New study looks at groundwater transport flows and their effects on estuaries in the Mississippi River Delta

By Alisha A. Renfro, Coastal Scientist, National Wildlife Federation

Estuaries are some of the productive – and in many ways, some of the most complex – ecosystems in the world. The abundance and distribution of fish and wildlife within an estuary largely depends on the amount, location and frequency of freshwater inflow. The construction of flood control levees along the lower Mississippi River has severely constricted the surface freshwater flow into the surrounding basins. However, a new study published in the Journal of Hydrology, “Pathways and processes associated with the transport of groundwater in deltaic systems,” led by Alex Kolker, Ph.D., suggests that additional fresh water from the Mississippi River is introduced into these estuaries as submarine groundwater discharge through sandy paleochannels buried beneath the muddy delta surface. These findings may have important implications for the ecology of the estuaries adjacent to the Mississippi River as well as coastal restoration projects in the Mississippi River Delta.

Submarine groundwater discharge refers to the release of groundwater directly into marine waters. Much like rivers, submarine groundwater delivers fresh water, nutrients and metals to coastal waters. However, it is often invisible, as the water seeps through permeable sediments, rather than moving through confined channels on the earth’s surface. In the study, the researchers investigated several different lines of evidence to determine if submarine groundwater flux from the Mississippi River was a significant source of fresh water to Barataria Bay, a basin adjacent to the west bank of the river.

Diagram of the river stage-driven submarine groundwater flux from the Mississippi River into adjacent estuaries.

The researchers found that there were localized sources of fresh groundwater into the bay and the flux of groundwater varied over time. Investigation into the unseen geology of the bay indicated that the input of submarine groundwater into Barataria Bay was associated with more permeable sandy sediments that were remnants of distributary channels and other sandy deposits built prior to the leveeing of the river system. The results also suggest that the variable nature of the submarine freshwater discharge into the bay is linked to river stage, where high water levels in the river are associated with increased groundwater flow. Overall, the study evidence suggests that while the flux of groundwater into Barataria Bay may be limited by river stage and the presence of sandy paleochannels, submarine groundwater was a major source of freshwater into the bay, with results suggesting fresh groundwater flux exceeds the limited surface water inputs.

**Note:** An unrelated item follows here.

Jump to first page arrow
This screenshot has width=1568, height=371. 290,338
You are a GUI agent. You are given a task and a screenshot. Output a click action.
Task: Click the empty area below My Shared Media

The importance of submarine groundwater as a freshwater source in the delta may have very important implications for the ecology of the estuaries adjacent to the river. The transitional environments between freshwater and saltwater, estuaries – influenced by a combination of freshwater flow, rainfall, tides, winds, waves and storm events – are some of the most dynamic ecosystems on earth. This is undeniably the case in the Mississippi River Delta, where estuarine conditions vary day to day, week to week and year to year. In addition to these factors that drive estuarine conditions throughout the world, the Mississippi River Delta’s estuaries are also affected by devastating wetland loss and encroaching salt water from the Gulf of Mexico which, when combined with the severely limited freshwater inputs, has shifted the abundance and distribution of the assortment of fish and wildlife that depend on the estuary.